TASK DIRECTIONS ->
All lines in the data below carrying the string "Given" are to be located and copied.

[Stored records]
Content starts

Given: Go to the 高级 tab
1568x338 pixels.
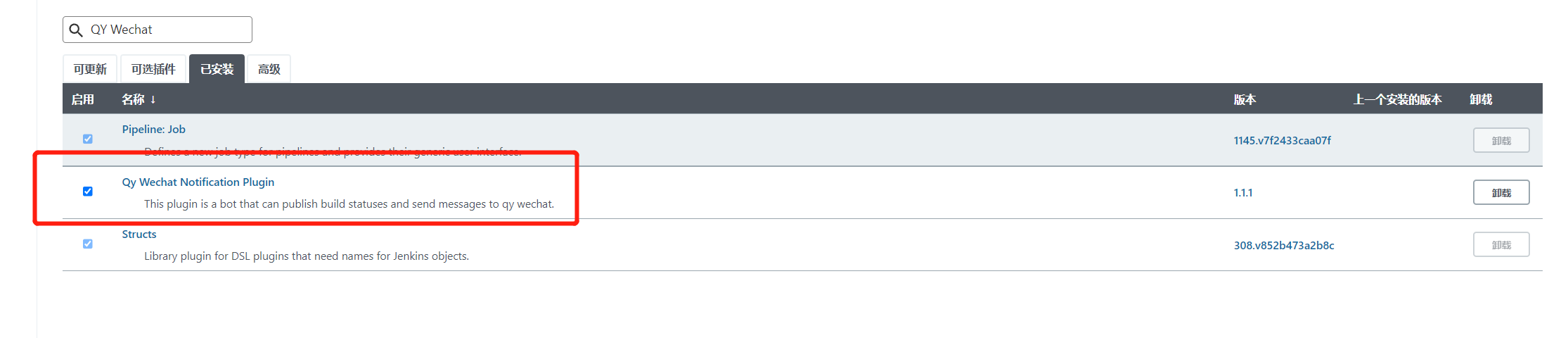Looking at the screenshot, I should tap(269, 69).
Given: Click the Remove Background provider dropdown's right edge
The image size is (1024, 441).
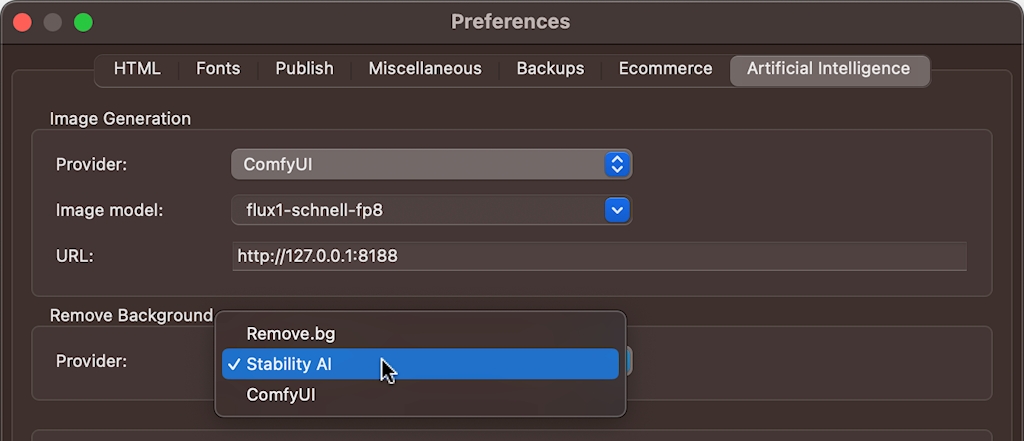Looking at the screenshot, I should click(628, 361).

Content ends

ANSWER TO THIS PROBLEM ->
Given: Go to the 高级 tab
Given: Click the Remove Background provider dropdown's right edge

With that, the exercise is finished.